The fallout
Forget Robert Bork. The confirmation of Neil Gorsuch after the rejection of Merrick Garland marks the new high-water mark in the overt partisan politicization of the U.S. Supreme Court.
We’ve entered a brave new world in which the party that controls the Senate can now control court appointments. If the Democrats win the Senate while Donald Trump is president, there’s no way they’ll confirm any of his nominees, no matter how long he has left in his presidency.
The tale of how we got here is remarkable, and will be studied closely by historians.
It’s too simple to say that the process started with the Bork nomination, the first in which an otherwise qualified nominee’s constitutional philosophy was invoked as a reason to block confirmation. After that, George H.W. Bush had two nominees confirmed by a Democratic Senate, David Souter and Clarence Thomas. At the time, no one thought that the Senate could simply refuse to confirm any presidential nominee for purely political reasons. The idea was simply unimaginable.
Souter and Thomas were the last two nominees to be confirmed by a Senate controlled by a different party than the nominating president. But that wasn’t because the idea of partisan blockage had been born.
Rather, the explanation is mostly a matter of political coincidence. The six justices confirmed after Thomas and before Gorsuch—two each by Bill Clinton, George W. Bush and Obama—were all filling openings that were created while the president and the Senate majority were of the same party.
And while some of those openings may have been timed by retiring justices to give the president a chance to nominate their successors, it isn’t true of all of them.
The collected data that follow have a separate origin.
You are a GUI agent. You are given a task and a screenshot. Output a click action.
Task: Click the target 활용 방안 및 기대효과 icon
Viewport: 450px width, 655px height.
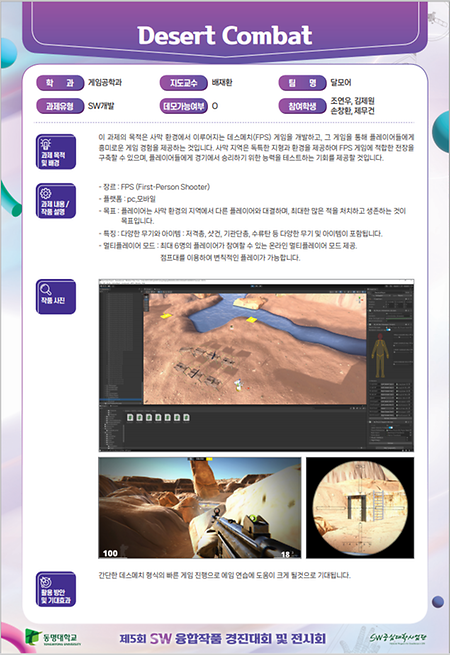coord(56,589)
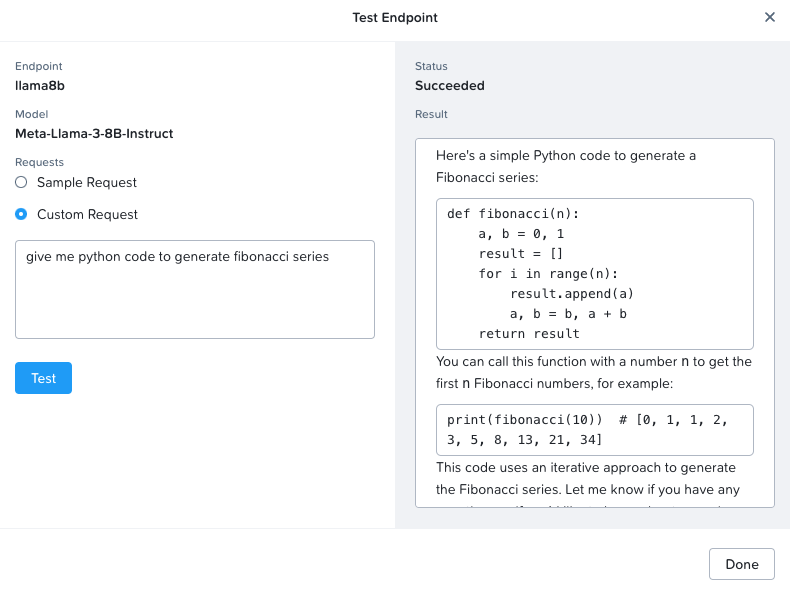Click the Succeeded status text

tap(450, 86)
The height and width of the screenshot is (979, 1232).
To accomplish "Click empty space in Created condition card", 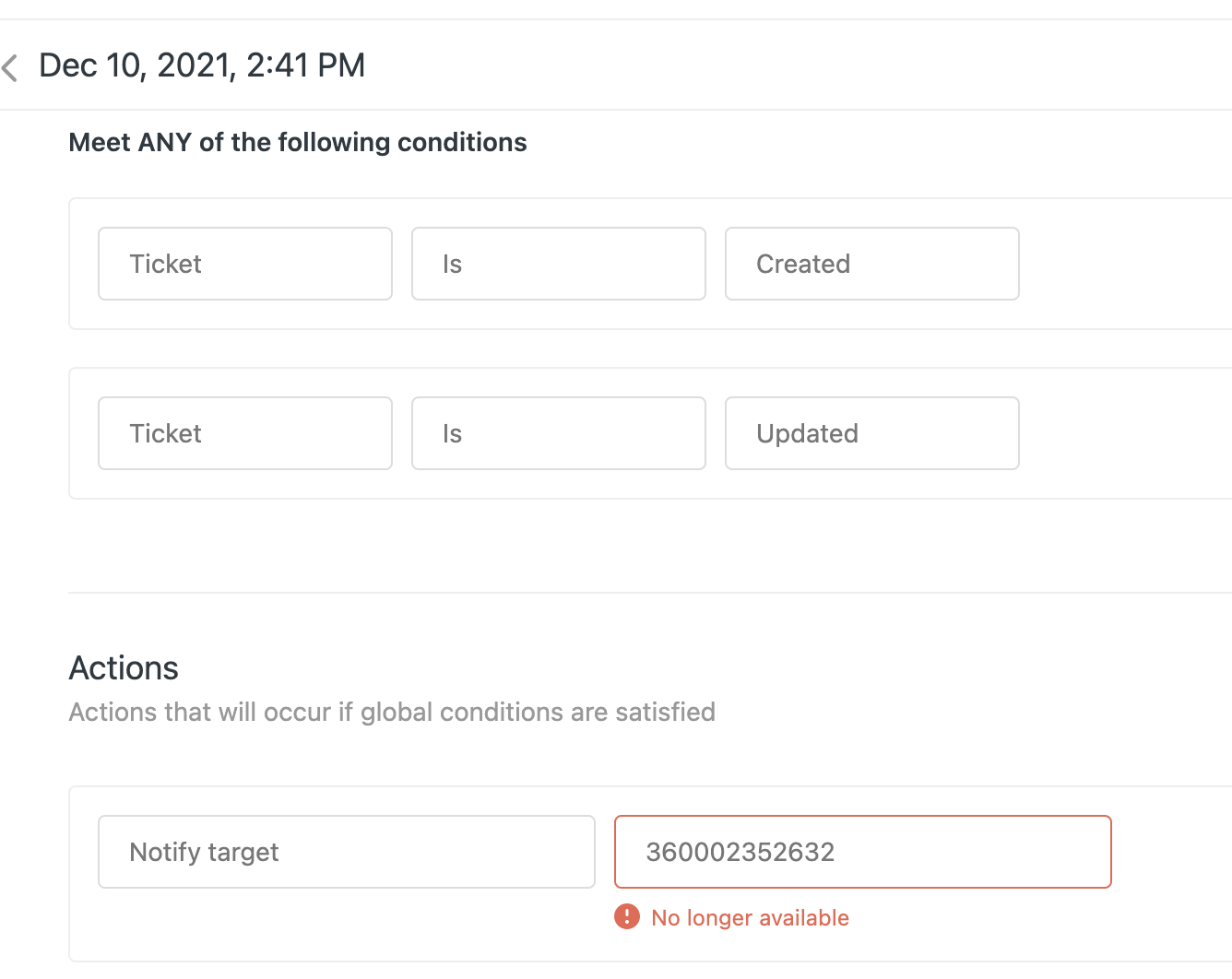I will [1125, 264].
Chief Justice William Rehnquist died in office. And Justice Sandra Day O’Connor retired because her husband was ill. So what changed? Part of the answer is the
Bush v. Gore case, which dramatized how political the Supreme Court had become.
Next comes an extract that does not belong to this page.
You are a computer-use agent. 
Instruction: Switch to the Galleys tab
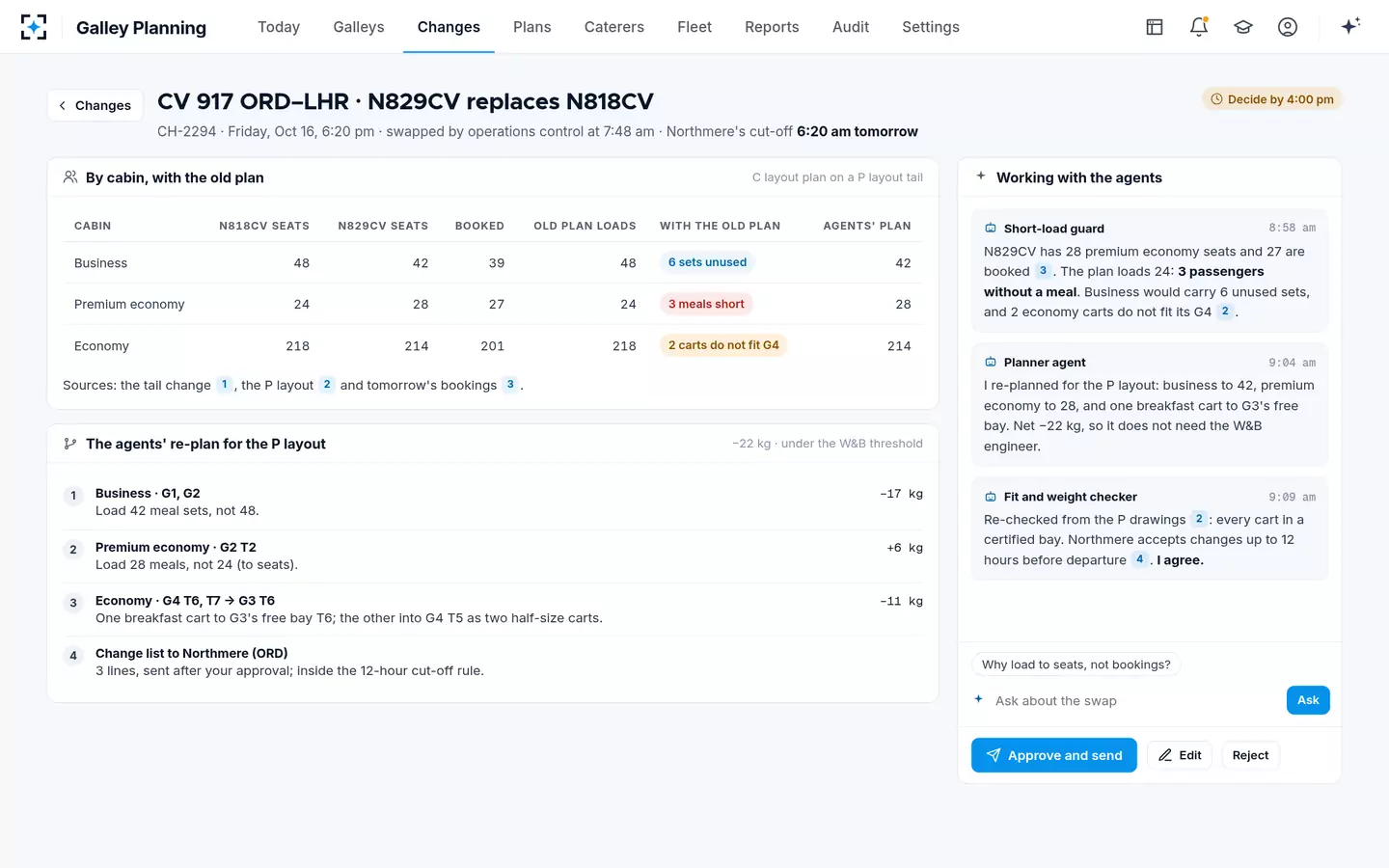click(359, 27)
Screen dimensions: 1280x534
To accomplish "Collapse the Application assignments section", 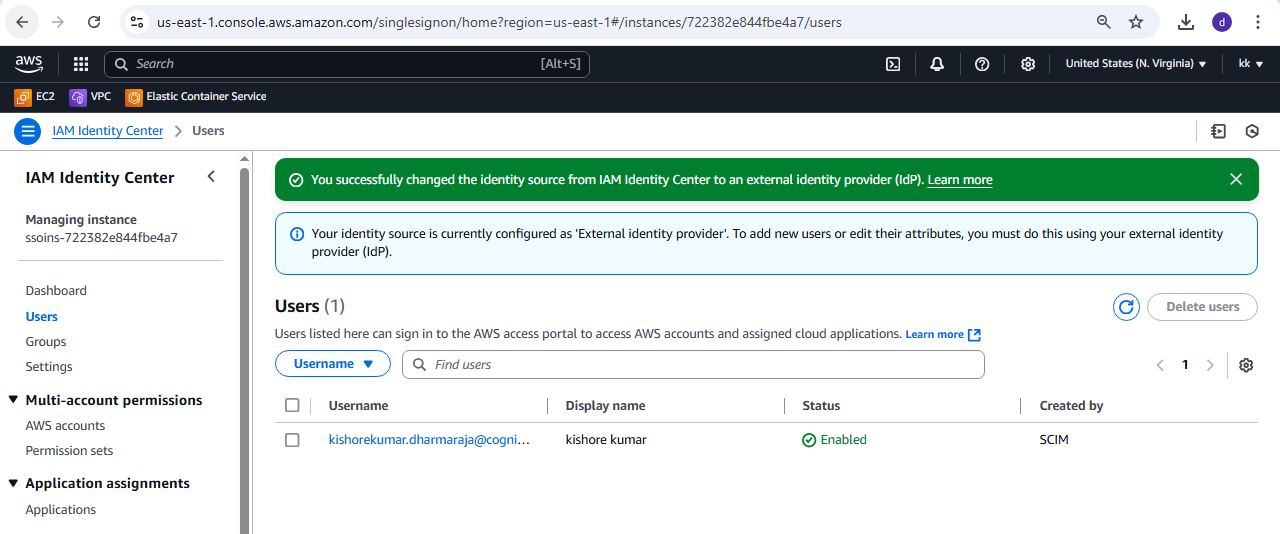I will click(x=14, y=483).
But a more significant answer must surely be the erosion of the idea that any aspect of the Senate’s agenda should be devoted to the public good rather than partisan advantage.
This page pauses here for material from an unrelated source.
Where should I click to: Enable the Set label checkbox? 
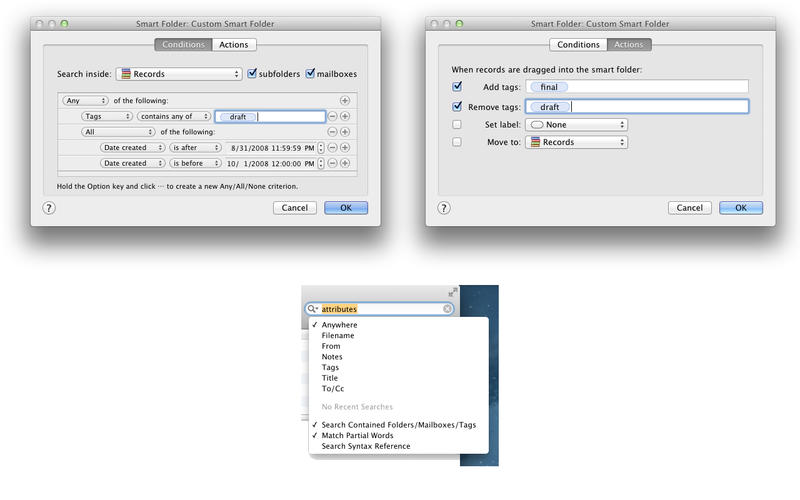[457, 124]
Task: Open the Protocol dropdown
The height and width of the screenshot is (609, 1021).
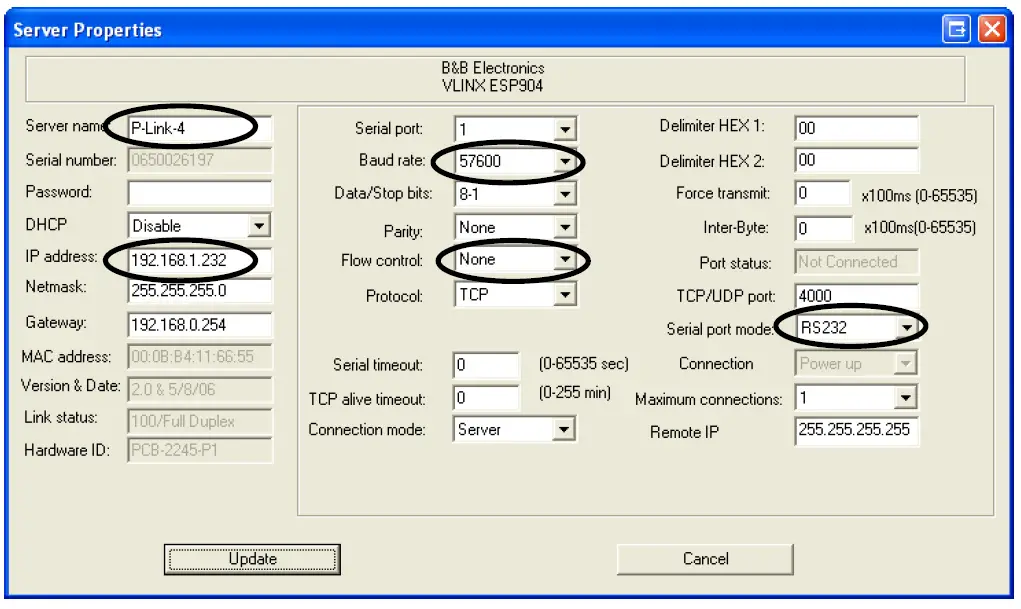Action: (564, 293)
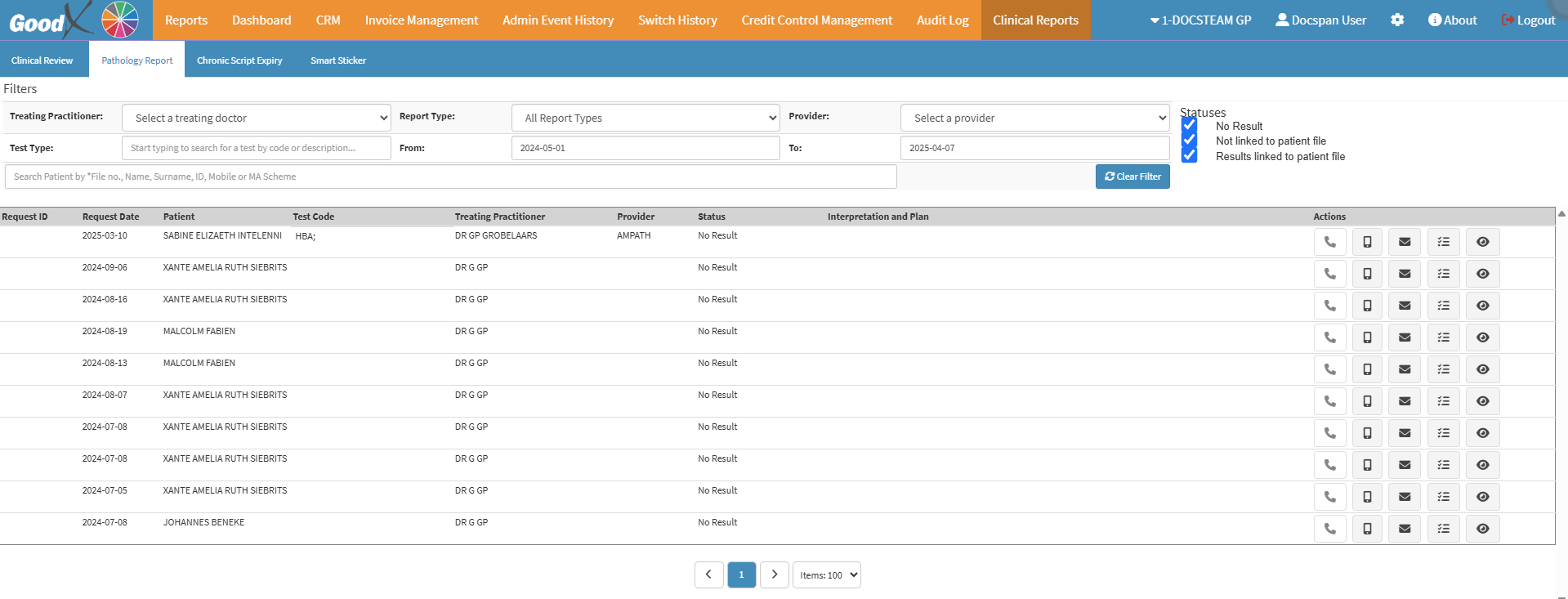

In past eras it would have seemed disreputable for senators to announce that they were using their constitutional power to block nominees purely to shape the composition of the court.
Today, however, senators have realized that the public won’t make them pay a price for such obstructionism. Indeed, they might even be punished by the ideological base of their party for failing to obstruct a nominee from the other side.
The upshot is that control of the Senate is now a winner-take-all proposition for Supreme Court confirmation. I fully expect that, for the foreseeable future, if the president and the Senate majority don’t come from the same party, there will be no confirmations at all.